There is a lot going on in China right now. Talk of punitive tariffs against the Middle Kingdom swirled through the halls of Congress during a week of hearings for cabinet nominees. China’s trade surplus with the rest of the world hit an all-time high of $992 billion, probably giving even more grist to the tough-tariff mill. Its population fell by 1.4 million souls, declining for a third year in a row. Though China did, apparently, manage to gain several hundred thousand-odd virtual humans as TikTok aficionados the world over, in a fit of pique over the potential loss of their beloved app from which all mercies flow, signed up for Chinese social media start-up Xiaohongshu, which means “Little Red Book” and no doubt fewer than one percent of all those newbies signing up for the service will have a sense of the dark historical context of the Little Red Book. Let a thousand flowers bloom, in online spaces the world over.
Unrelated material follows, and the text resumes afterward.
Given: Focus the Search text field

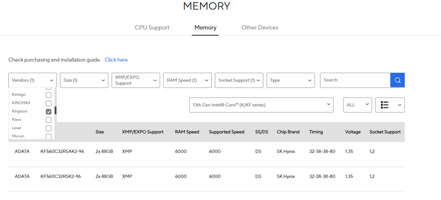Looking at the screenshot, I should 355,80.
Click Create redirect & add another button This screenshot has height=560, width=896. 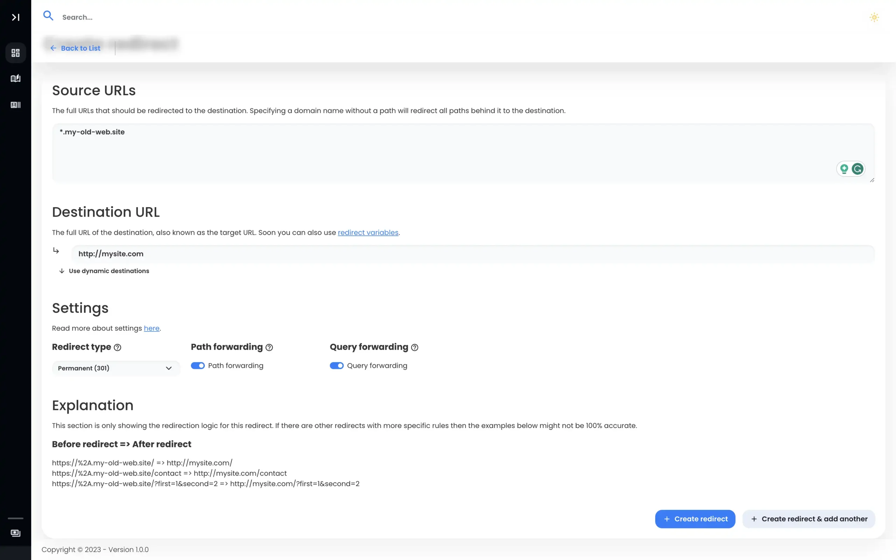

Despite all the actual and potential headwinds, though, China has had a spate of good economic data to start off the year. Fourth quarter GDP growth came in at 5.4 percent year-on-year, higher than the 4.9 percent economists had expected. December industrial output rose 6.2 percent, and retail sales were up by 3.7 percent, both numbers beating consensus estimates. The National Bureau of Statistics (not known for being one of the more straight-up statistical agencies in the world) attributed the strong performance to the bevy of stimulus measures implemented last September to jump-start the economy.
Stimulus, Or Front-Loading?
Another, possibly more likely explanation for the strong showing is that Chinese companies have been front-loading exports, ahead of fears that those tariffs will come into effect sooner rather than later. That could imply a reversal that slows growth later in the year. Plus, of course, the actual impact of tariffs and other sanctions won’t be known until the rhetoric turns into actual policy. Which may be as soon as next week, or not until the second half of the year.
But even before the new administration takes office, the first two weeks of the year have seen a handful of other measures taken against China by the outgoing Biden administration. A start-up for developing large language modules for artificial intelligence called Zhipu was blacklisted by Washington, citing national security grounds. The administration is also imposing a wide range of export controls on US-made chips used for artificial intelligence. The EU is also getting in on the act, threatening Chinese medical device makers with curbs on access to European markets.
Deflation Trap Still Looms
Arguably, though, the biggest economic problem China still faces is the threat of deflation. The Consumer Price Index for China is currently 0.1 percent year-on-year. To put that into context, consumer prices in the US rose 0.4 percent just in the month of December alone. Economists think it will take considerably more stimulus than the measures Beijing implemented last September to pull the consumer sector of the economy out of its prolonged funk.
All things considered, we would prefer to see an economically healthy China to a troubled one, as we believe that will be a better recipe for global stability (and this year, anything that can add to stability will be welcome in our book). This first batch of upbeat headline numbers represents a good start. But there is still a very long way to go.